Michael Chaves Sucks |verified| -
The Devil Made Me Do It wasn't just a bad sequel—it was a betrayal. Wan's films breathed with patience, spatial awareness, and character. Chaves' version? A frantic, effects-driven courtroom-horror hybrid where the Warrens feel like guest stars in their own mythology. The iconic "clap" was replaced by CGI shadow monsters and a plot that made Annabelle Comes Home look like The Exorcist .
It’s not just that his movies are "bad"—it’s that they are boring . They look like expensive CW episodes. The CGI is often noticeable in a way that breaks immersion, and the scares rely too heavily on volume rather than vision.
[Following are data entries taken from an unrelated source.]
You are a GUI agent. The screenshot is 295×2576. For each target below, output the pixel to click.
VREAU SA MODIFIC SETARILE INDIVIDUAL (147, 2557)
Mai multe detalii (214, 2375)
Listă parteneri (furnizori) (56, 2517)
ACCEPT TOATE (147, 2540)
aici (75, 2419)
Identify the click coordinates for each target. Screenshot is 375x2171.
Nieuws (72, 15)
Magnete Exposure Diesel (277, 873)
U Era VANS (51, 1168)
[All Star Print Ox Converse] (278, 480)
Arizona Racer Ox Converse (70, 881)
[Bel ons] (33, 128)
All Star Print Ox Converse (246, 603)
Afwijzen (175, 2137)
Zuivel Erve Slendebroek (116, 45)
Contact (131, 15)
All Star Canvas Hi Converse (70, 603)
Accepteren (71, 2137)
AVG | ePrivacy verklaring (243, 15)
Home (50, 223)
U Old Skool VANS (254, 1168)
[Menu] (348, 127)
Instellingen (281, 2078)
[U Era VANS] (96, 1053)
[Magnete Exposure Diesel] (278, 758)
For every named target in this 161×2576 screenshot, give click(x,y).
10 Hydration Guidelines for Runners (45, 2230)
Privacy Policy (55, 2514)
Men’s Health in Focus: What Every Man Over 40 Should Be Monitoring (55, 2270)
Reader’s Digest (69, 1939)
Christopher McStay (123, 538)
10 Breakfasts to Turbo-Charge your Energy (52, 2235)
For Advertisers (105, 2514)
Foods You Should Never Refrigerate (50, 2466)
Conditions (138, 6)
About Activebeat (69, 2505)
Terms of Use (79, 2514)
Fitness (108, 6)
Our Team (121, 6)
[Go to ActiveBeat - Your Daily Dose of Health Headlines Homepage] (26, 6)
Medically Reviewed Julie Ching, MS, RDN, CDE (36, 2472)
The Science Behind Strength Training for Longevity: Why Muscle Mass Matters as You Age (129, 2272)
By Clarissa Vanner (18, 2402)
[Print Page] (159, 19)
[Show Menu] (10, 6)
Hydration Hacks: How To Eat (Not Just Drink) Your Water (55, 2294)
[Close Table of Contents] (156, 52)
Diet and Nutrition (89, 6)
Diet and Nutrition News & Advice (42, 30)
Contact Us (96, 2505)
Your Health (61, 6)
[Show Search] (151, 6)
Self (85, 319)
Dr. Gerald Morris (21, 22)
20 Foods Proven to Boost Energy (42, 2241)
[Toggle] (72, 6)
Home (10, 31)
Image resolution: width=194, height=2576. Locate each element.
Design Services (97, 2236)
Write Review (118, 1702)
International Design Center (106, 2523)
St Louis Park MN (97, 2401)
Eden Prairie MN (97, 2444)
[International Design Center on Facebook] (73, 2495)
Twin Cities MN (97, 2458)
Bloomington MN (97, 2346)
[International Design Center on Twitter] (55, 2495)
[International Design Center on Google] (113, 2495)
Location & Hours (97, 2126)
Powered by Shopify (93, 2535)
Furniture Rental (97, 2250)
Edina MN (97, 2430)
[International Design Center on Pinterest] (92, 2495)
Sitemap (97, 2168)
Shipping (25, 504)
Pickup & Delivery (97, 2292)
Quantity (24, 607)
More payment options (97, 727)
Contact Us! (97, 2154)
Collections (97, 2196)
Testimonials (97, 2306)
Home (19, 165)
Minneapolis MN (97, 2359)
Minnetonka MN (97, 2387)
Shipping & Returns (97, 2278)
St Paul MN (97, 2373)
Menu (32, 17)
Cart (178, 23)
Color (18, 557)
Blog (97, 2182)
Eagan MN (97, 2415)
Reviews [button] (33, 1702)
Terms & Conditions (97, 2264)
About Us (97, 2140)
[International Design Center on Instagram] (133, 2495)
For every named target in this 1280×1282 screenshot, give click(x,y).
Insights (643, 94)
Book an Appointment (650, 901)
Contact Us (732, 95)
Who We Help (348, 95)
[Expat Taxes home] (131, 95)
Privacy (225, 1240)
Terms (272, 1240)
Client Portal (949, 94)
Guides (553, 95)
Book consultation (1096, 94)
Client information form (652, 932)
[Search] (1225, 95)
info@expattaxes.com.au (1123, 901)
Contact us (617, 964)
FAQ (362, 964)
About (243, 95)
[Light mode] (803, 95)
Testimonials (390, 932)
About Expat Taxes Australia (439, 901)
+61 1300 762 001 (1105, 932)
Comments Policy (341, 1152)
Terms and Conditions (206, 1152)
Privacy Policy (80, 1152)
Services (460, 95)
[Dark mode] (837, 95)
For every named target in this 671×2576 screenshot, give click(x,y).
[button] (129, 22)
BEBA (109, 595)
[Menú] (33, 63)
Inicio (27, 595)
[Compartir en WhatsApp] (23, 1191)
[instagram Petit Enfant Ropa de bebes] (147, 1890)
The primary driver behind this negative sentiment is the shadow cast by James Wan. Wan’s original entries, The Conjuring (86% on Rotten Tomatoes) and The Conjuring 2 (80%), were praised for their slow-burn tension and grounded emotional weight. michael chaves sucks
If the horror genre is a classroom, James Wan is the valedictorian, and Michael Chaves is the student copying his homework but forgetting to write down the answers. He sucks the life out of franchises that deserve better caretakers. Unless he drastically changes his approach, I’ll be avoiding his name on a poster from now on.
Critics frequently point out that his films often prioritize "big," loud scares over the slow-burn dread and atmospheric tension found in earlier entries. The Devil Made Me Do It wasn't just
The Curse of Diminishing Returns: Why Michael Chaves Represents Horror's Laziest Era
Take The Curse of La Llorona , for example. It is widely considered the worst film in the Conjuring universe. It was flat, repetitive, and devoid of the emotional weight that usually grounds the supernatural elements in these films. Then, he was given the keys to the castle with The Conjuring 3 , and the result was a messy, courtroom-drama-hybrid that lost the intimacy and terror of the Warrens' previous investigations. They look like expensive CW episodes
There has been notable pushback against his use of CGI for spirits, which some fans feel looks "cheap" or "unnecessary" compared to more practical, grounded horror.